Enhanced 3D Object Detection via Diverse Feature Representations of 4D Radar Tensor
Seung-Hyun Song, Dong-Hee Paek, Minh-Quan Dao, Ezio Malis, Seung-Hyun Kong
TL;DR
This work tackles robust 3D object detection using 4D Radar by addressing the variability introduced by diverse radar preprocessing. It introduces 4D Radar Multi-Representation (4DR-MR), a multi-teacher knowledge distillation framework where teachers learn from different 4DRT pre-processing pipelines and a fusion-then-distillation mechanism transfers their rich representations to a lightweight student that operates on sparse radar inputs.
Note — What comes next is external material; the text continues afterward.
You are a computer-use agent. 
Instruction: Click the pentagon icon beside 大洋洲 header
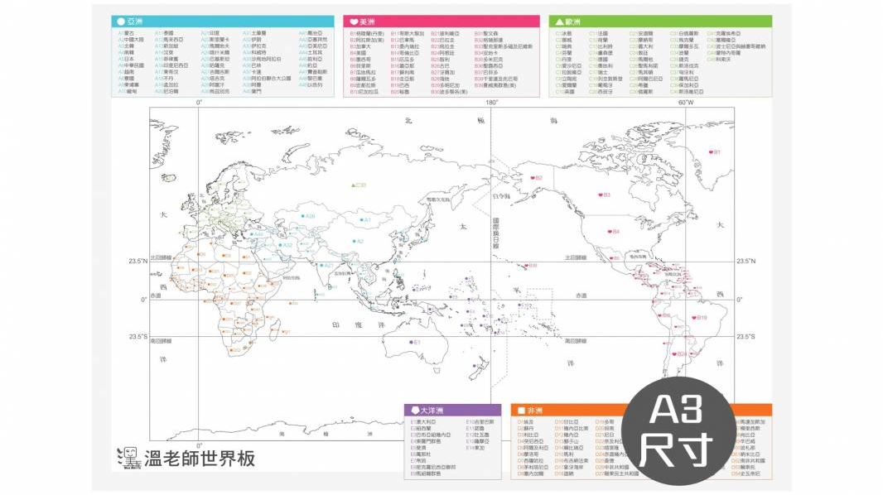(x=414, y=411)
Key contributions include the aggregation module comprising a dedicated representation-alignment stage and an attention-based fusion stage, plus a densify module to bridge the density gap between teacher and student features; combined with a balanced loss for detection and distillation. On the K-Radar dataset, 4DR-MR achieves notable gains over RTNH baselines with extremely sparse inputs and remains competitive with denser-input methods, while dramatically reducing input data size and preserving runtime efficiency. These results demonstrate the practical viability of leveraging diverse 4DRT representations to improve radar-based perception in resource-constrained autonomous systems.
Abstract
Recent advances in automotive four-dimensional (4D) Radar have enabled access to raw 4D Radar Tensor (4DRT), offering richer spatial and Doppler information than conventional point clouds. While most existing methods rely on heavily pre-processed, sparse Radar data, recent attempts to leverage raw 4DRT face high computational costs and limited scalability. To address these limitations, we propose a novel three-dimensional (3D) object detection framework that maximizes the utility of 4DRT while preserving efficiency. Our method introduces a multi-teacher knowledge distillation (KD), where multiple teacher models are trained on point clouds derived from diverse 4DRT pre-processing techniques, each capturing complementary signal characteristics. These teacher representations are fused via a dedicated aggregation module and distilled into a lightweight student model that operates solely on a sparse Radar input. Experimental results on the K-Radar dataset demonstrate that our framework achieves improvements of 7.3% in AP_3D and 9.5% in AP_BEV over the baseline RTNH model when using extremely sparse inputs. Furthermore, it attains comparable performance to denser-input baselines while significantly reducing the input data size by about 90 times, confirming the scalability and efficiency of our approach.